DATA SUPPLIED:
=== Section Start ===

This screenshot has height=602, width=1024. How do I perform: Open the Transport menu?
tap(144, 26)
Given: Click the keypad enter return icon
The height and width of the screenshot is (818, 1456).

=== Section End ===
=== Section Start ===

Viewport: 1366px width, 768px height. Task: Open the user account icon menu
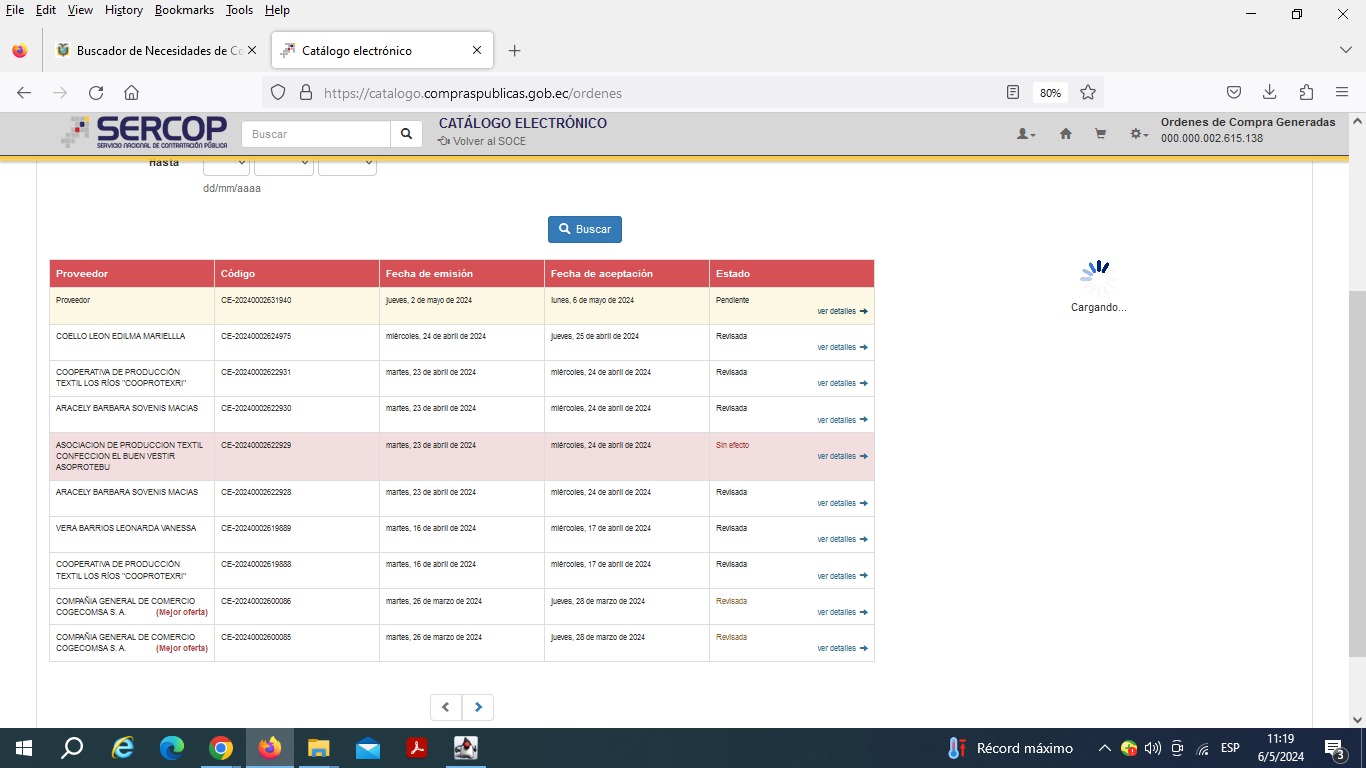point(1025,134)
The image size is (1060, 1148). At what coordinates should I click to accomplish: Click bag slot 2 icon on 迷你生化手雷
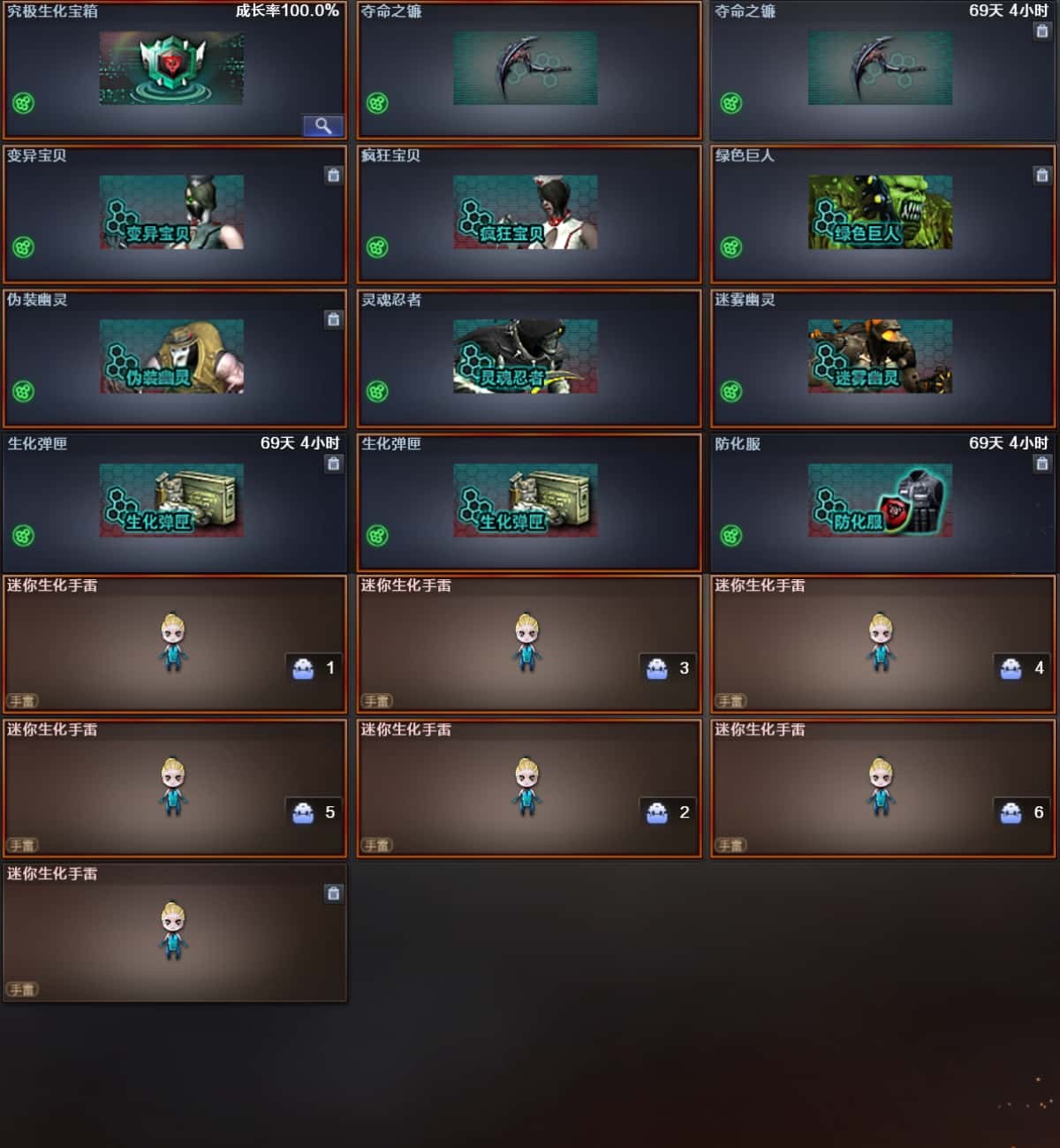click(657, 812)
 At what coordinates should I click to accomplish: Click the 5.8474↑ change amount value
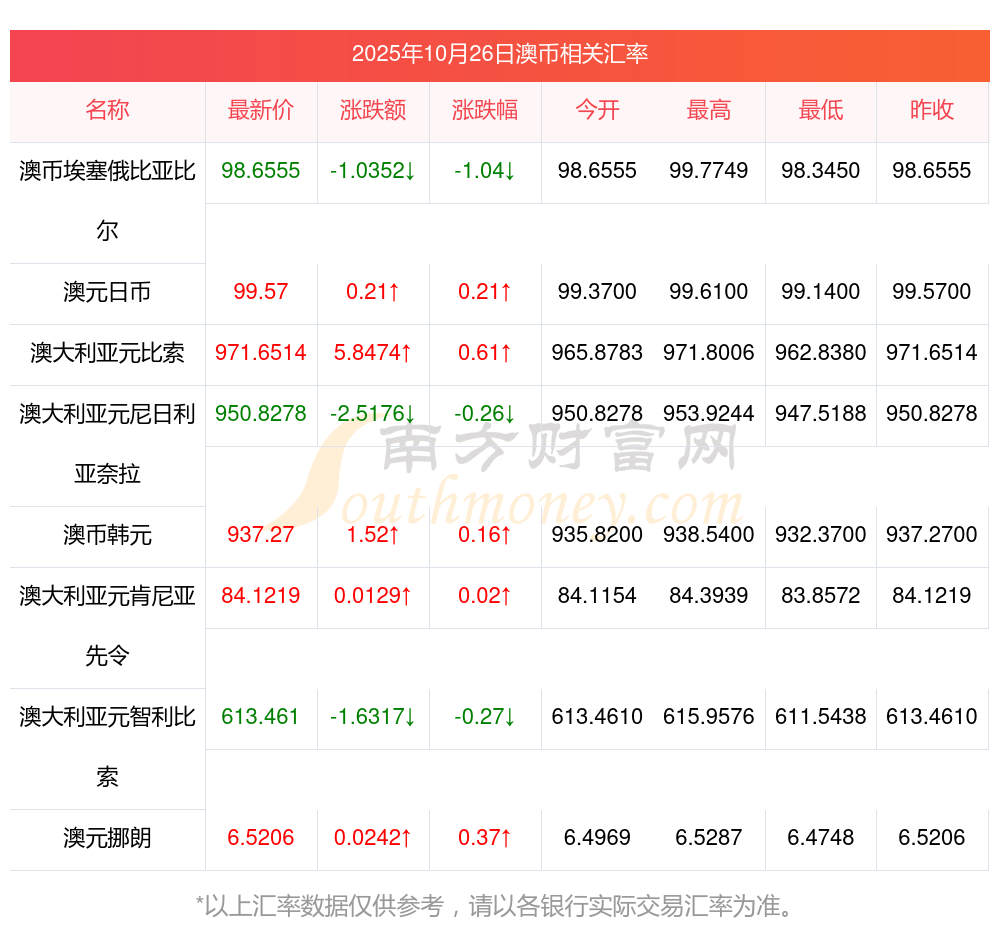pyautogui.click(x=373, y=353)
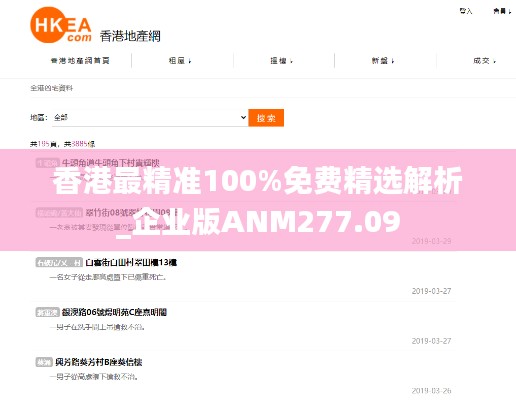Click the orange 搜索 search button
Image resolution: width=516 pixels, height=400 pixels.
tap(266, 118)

=== Section End ===
=== Section Start ===

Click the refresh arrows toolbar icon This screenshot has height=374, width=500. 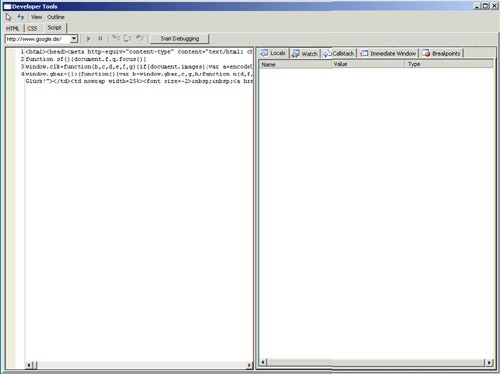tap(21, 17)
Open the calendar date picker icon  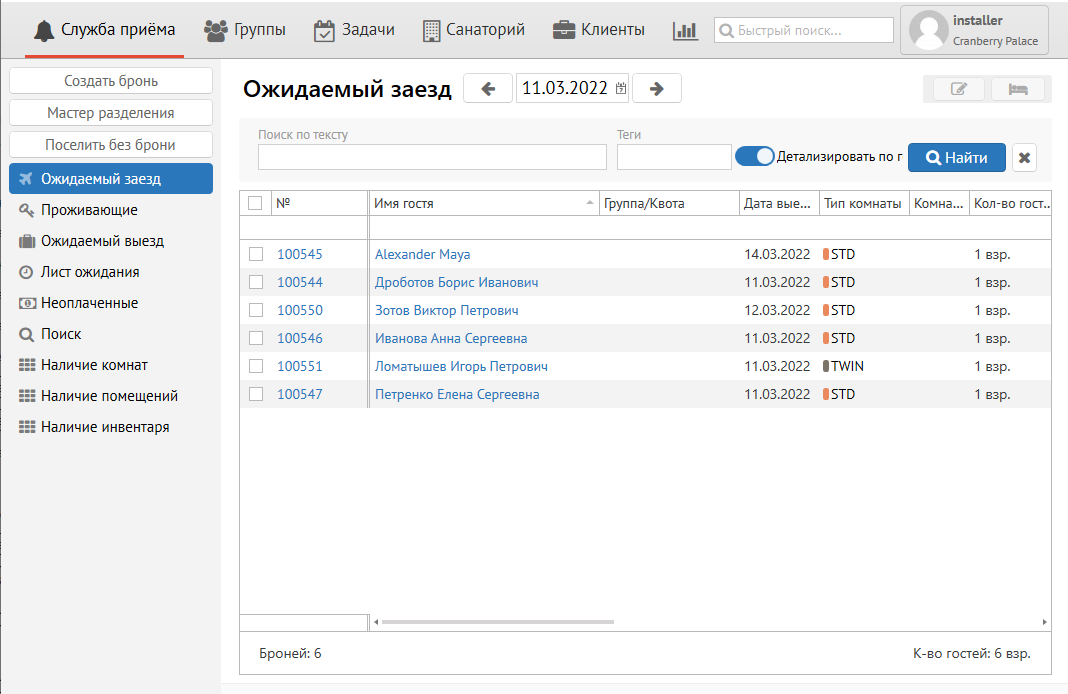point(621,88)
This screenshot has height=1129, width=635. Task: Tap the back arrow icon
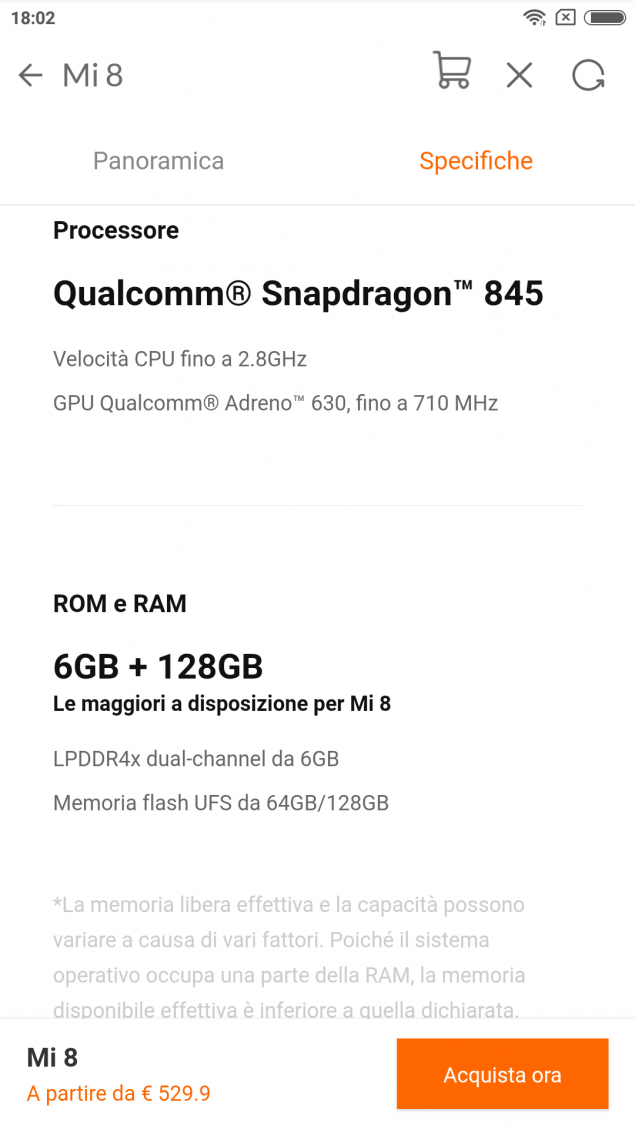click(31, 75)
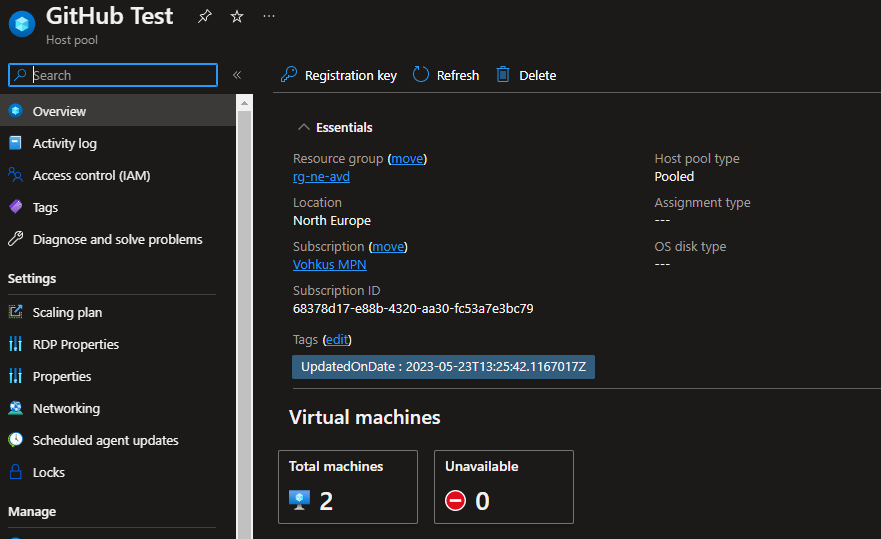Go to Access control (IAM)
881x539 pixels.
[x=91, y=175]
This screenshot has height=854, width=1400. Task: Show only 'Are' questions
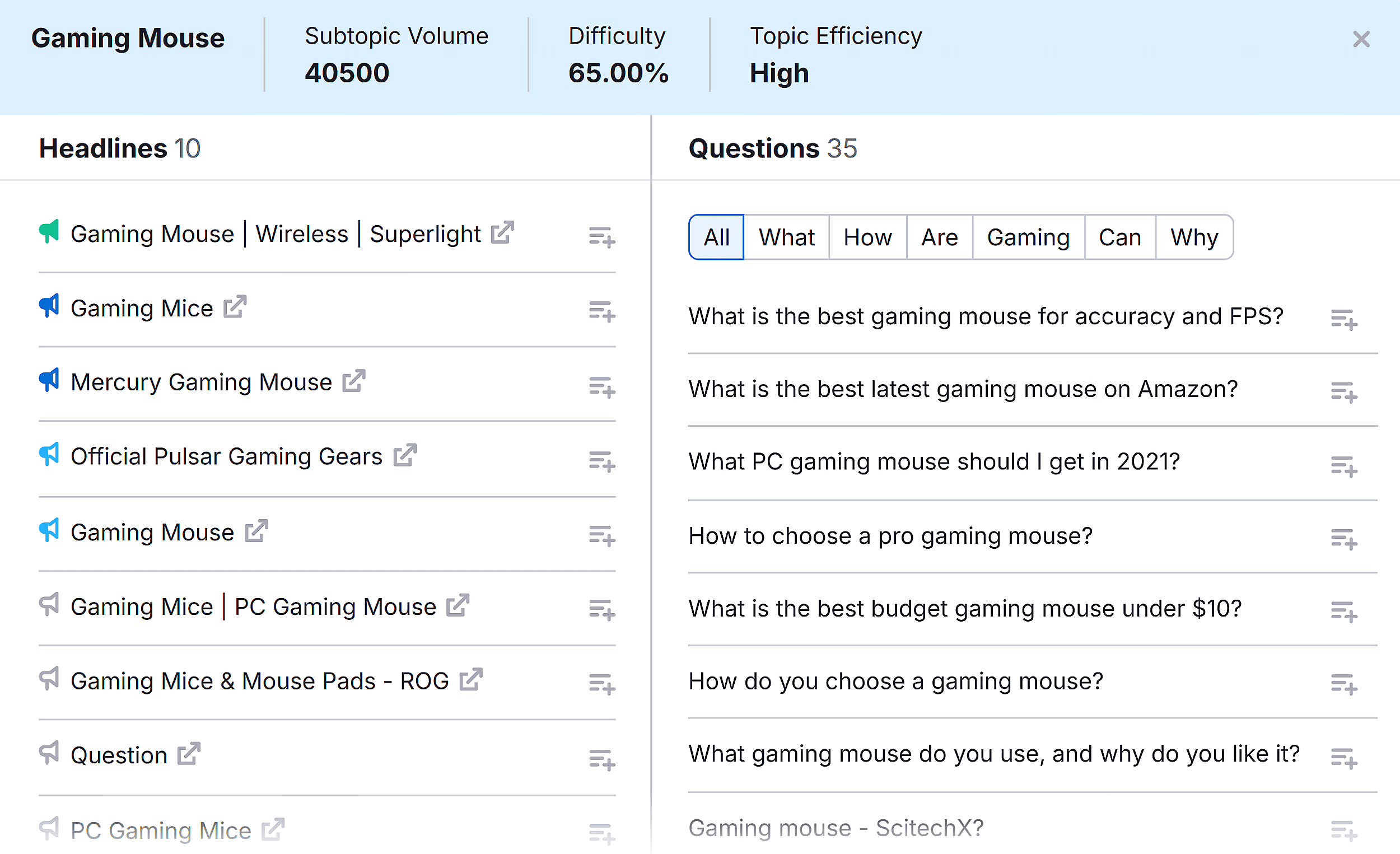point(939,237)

=== Section End ===

DESCRIPTION OF THE TASK: Given the records above, restate word for word only the lines starting at the one with "This screenshot has height=602, width=1024." and ending at the one with "The height and".

WRITTEN REPLY:
This screenshot has height=602, width=1024. How do I perform: Open the Transport menu?
tap(144, 26)
Given: Click the keypad enter return icon
The height and width of the screenshot is (818, 1456).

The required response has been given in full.